Thursday, February 18, 2010


One of my worst fears as a writer is being predictable. I don't want a reader to guess, smirk and/or roll their eyes, and say 5 minutes later:

"I knew you were going to do that."

"You're boring."

"Mighty un-clever!"

Where does unpredictability come from? Usually from my secondary characters. They whisper things in my ear like: "You know that scene 150 pages back? I could pop in, pull on her pig-tails a little - see what happens. Whatdoyasay?" (insert hearty wink here)

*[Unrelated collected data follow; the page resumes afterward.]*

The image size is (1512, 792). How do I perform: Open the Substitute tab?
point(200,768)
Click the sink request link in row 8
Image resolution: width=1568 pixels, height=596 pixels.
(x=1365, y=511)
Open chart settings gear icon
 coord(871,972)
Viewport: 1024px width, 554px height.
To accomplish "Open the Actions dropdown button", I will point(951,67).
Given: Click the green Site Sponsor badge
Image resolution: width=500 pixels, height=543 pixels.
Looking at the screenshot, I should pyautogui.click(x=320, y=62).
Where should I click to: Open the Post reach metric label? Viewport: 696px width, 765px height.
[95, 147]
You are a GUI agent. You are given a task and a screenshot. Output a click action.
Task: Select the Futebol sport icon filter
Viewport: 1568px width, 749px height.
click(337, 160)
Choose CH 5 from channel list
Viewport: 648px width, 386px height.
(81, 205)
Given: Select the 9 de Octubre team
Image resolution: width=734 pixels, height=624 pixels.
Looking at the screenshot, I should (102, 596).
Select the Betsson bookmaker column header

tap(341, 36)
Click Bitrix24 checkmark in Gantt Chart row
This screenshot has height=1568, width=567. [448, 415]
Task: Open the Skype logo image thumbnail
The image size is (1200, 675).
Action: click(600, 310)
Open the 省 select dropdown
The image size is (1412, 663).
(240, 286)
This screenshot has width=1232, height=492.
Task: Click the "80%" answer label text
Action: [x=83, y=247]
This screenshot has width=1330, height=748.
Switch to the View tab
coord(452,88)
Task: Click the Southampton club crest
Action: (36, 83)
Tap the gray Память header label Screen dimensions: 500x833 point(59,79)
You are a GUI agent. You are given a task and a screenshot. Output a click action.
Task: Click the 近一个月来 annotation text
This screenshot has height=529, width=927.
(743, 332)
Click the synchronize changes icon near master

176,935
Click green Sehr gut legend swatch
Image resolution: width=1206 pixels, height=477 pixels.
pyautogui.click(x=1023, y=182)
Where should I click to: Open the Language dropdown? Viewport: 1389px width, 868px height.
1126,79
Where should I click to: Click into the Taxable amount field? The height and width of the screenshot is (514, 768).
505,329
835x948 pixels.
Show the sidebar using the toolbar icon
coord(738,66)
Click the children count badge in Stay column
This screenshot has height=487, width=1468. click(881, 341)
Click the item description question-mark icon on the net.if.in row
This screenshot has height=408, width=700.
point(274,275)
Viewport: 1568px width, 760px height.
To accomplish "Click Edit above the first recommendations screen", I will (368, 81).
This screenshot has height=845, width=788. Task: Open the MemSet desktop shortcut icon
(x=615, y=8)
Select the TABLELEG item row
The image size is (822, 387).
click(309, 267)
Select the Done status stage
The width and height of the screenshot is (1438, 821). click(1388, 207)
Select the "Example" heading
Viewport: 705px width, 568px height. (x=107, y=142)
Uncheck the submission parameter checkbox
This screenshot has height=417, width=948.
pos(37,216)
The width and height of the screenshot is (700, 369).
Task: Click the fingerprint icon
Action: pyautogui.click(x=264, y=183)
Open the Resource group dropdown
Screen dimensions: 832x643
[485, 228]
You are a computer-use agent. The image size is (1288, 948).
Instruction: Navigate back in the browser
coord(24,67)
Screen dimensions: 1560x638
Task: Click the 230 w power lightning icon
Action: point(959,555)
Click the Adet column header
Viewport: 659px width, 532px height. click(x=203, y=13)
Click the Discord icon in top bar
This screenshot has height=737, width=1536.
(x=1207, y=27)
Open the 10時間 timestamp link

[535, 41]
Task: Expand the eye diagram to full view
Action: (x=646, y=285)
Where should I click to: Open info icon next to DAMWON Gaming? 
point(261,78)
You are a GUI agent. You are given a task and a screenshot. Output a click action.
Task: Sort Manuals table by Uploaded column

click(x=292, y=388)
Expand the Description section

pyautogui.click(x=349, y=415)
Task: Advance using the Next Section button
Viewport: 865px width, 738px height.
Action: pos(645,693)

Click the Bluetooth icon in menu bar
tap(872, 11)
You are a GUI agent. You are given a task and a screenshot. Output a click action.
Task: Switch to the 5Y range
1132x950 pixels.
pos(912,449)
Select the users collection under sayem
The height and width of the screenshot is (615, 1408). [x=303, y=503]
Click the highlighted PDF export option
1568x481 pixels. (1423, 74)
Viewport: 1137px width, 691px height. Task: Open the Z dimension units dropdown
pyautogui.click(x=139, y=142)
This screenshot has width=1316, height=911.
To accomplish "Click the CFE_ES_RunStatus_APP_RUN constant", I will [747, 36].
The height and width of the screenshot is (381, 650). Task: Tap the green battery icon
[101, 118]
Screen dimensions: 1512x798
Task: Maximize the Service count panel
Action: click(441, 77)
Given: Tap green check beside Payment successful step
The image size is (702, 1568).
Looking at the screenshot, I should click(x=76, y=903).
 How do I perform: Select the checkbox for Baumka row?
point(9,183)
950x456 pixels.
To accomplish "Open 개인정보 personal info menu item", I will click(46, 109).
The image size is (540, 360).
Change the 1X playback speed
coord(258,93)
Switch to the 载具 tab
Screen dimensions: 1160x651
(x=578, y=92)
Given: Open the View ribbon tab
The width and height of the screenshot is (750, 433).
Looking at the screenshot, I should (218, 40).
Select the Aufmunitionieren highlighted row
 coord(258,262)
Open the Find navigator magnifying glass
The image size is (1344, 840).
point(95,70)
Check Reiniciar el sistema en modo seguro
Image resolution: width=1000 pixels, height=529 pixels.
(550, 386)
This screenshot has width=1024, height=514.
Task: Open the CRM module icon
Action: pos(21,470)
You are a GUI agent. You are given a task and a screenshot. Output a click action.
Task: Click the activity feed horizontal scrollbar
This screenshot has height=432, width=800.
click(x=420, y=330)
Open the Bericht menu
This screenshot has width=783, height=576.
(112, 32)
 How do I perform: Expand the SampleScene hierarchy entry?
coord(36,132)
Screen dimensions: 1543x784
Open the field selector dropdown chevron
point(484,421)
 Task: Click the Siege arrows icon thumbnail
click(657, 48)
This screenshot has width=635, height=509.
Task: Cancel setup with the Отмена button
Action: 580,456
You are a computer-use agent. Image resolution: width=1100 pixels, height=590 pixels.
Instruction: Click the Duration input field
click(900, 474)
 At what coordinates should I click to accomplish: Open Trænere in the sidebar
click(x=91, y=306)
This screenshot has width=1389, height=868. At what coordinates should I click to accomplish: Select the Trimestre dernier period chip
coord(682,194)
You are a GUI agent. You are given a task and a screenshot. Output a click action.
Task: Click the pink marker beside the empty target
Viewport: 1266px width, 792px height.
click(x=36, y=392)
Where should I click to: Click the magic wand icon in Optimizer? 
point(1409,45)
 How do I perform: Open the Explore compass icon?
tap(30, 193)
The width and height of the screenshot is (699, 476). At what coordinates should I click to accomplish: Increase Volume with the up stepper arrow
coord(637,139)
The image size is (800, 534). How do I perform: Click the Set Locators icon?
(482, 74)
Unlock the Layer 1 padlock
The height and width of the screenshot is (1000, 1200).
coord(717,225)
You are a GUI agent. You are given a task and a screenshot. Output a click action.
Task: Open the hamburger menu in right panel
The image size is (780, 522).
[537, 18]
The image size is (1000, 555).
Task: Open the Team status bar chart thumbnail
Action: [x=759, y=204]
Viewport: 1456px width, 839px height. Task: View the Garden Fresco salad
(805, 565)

Seriously though, what do you say? Well, I said it honestly sounds kinda fun. Let's stir things up a bit - let's suddenly appear out of nowhere and show 2% of kindness when 98% of the time we're schemy and evil. Let's die. Let's not die and wear fuschia to someone else's funeral.

After I thought this was a cool idea, I realized how difficult it was and decided to write this blog post. I definitely don't want to shy away from making my story better just because it'll be hard and I wanted to come on here and tell you just that. Because I just learned that letting that character go cause a ruckus meant I had over a dozen other scenes to change. So, I've had to be really careful with continuity issues AND with being unpredictable, yet believable.

I definitely don't want a reader to go:

Huh. That doesn't make sense.

Huh. That was out of character.


So ... there's a fine line and I'm trying to see it. (peers) Can you see it?